Estimated Time Needed: 30 min


Preparation

The following are the libraries we are going to use for this lab. The torch.manual_seed() is for forcing the random function to give the same number every time we try to recompile it.

# These are the libraries will be used for this lab.

import torch
from torch.utils.data import Dataset
torch.manual_seed(1)
<torch._C.Generator at 0x71849b542f70>

Simple dataset

Let us try to create our own dataset class.

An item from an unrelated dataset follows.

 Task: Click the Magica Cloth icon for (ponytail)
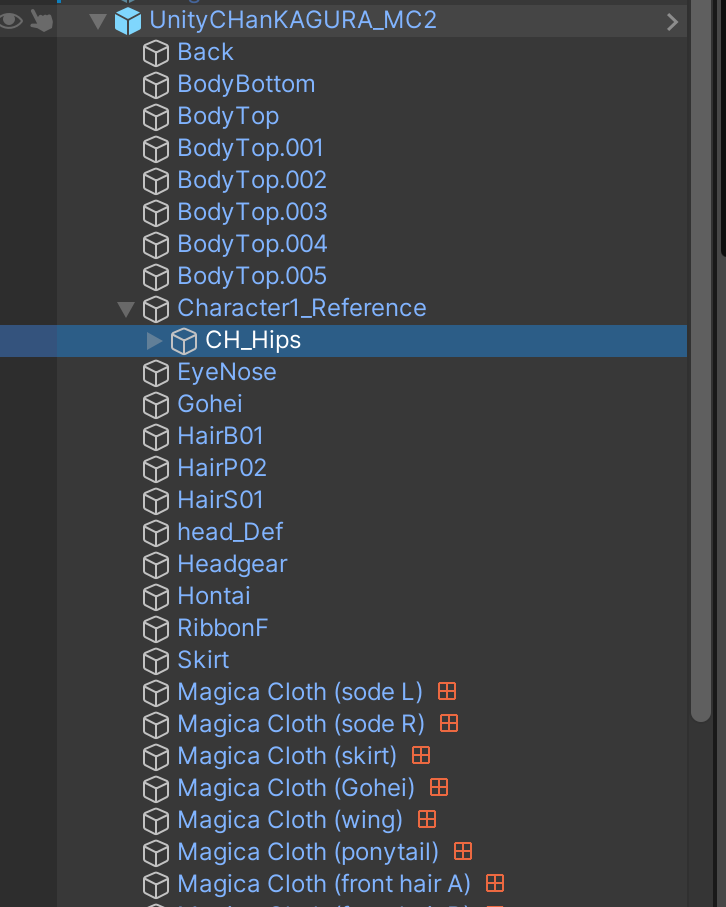[462, 852]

# Define class for dataset

class toy_set(Dataset):

    # Constructor with defult values 
    def __init__(self, length = 10, transform = None):
        self.len = length
        self.x = 2 * torch.ones(length, 2)
        self.y = torch.ones(length, 1)
        self.transform = transform

    # Getter
    def __getitem__(self, index):
        sample = self.x[index], self.y[index]
        if self.transform:
            sample = self.transform(sample)     
        return sample

    # Get Length
    def __len__(self):
        return self.len

Now, let us create our toy_set object, and find out the value on index 1 and the length of the inital dataset

# Create Dataset Object. Find out the value on index 1. Find out the length of Dataset Object.

our_dataset = toy_set()
print("Our toy_set object: ", our_dataset)
print("Value on index 0 of our toy_set object: ", our_dataset[0])
print("Our toy_set length: ", len(our_dataset))
Our toy_set object:  <__main__.toy_set object at 0x7184a1b0ec60>
Value on index 0 of our toy_set object:  (tensor([2., 2.]), tensor([1.]))
Our toy_set length:  10

As a result, we can apply the same indexing convention as a list, and apply the fuction len on the toy_set object. We are able to customize the indexing and length method by def __getitem__(self, index) and def __len__(self).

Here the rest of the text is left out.